The increasing popularity of the mouse as a subject in basic science studies of pain can largely be attributed to the development of transgenic ‘knockout’ technology in this species only. To take advantage of this biological technique, many investigators are rushing to adapt to the mouse experimental protocols that were designed for the rat. However, the myriad physiological and behavioral differences between these two rodent species render such adaptations non-trivial and in many cases seriously problematic. In this article we review the basic nociceptive assays used in behavioral pain research (thermal, mechanical, electrical and chemical), and highlight how species differences affect their proper application. In addition, some of the issues specifically pertaining to the interpretation of such data in knockout studies are addressed.

Introduction

Pain plays a clearly adaptive role in protecting against, and recuperating from serious injury, but pain that persists is maladaptive and likely a pathology in its own right. The understanding and treatment of pain has thus long been a high priority. Pain research in humans has always been hampered by its subjective nature and obvious ethical impasses. Animal models have thus been greatly relied on, although they themselves are associated with any number of interpretational challenges. An increasing number of studies of pain employ the laboratory mouse, Mus musculus. Advantages of this mammalian species include relatively inexpensive maintenance and ease of breeding, and the availability of a wide variety of genetic models. Compared with the rat, for example, a far larger number of inbred mouse strains—of which each member is genetically identical—are commercially available (see [24], [75]). Inbred strains have proven invaluable for classical and molecular genetic studies including gene mapping efforts. However, the factor most responsible for the recent acceleration of biomedical studies involving the mouse is the development of transgenic ‘knockout’ technology in this species only. This approach has been enthusiastically applied to pain research (see [56], [62]), such that over 20% of published pain research articles in the past 2 years in which the mouse was the subject species presented or reviewed findings from knockout mice.
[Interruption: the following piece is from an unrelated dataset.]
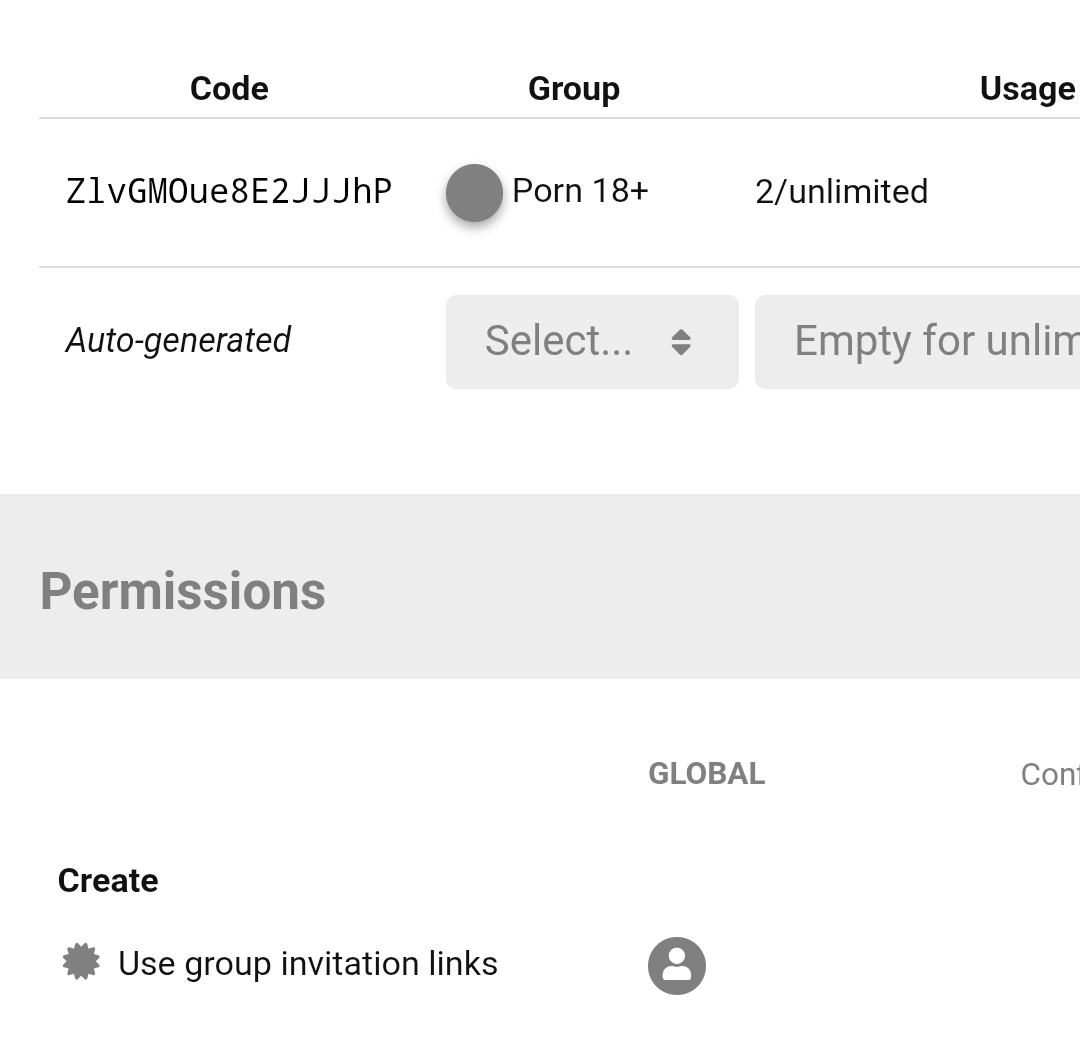Click the group name next to gray avatar
Image resolution: width=1080 pixels, height=1055 pixels.
580,191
Unfortunately, the application of behavioral assays of nociception to transgenic mice has been inconsistent and sometimes of poor quality, leading in some cases to unreliable (i.e. non-replicable) and misleading conclusions. This state of affairs likely results from the small number of laboratories with extensive experience performing behavioral assays of nociception in the mouse. Experiments with knockout mice are also affected in significant ways by issues related to genetic background (‘genotype’), another field where expertise is restricted.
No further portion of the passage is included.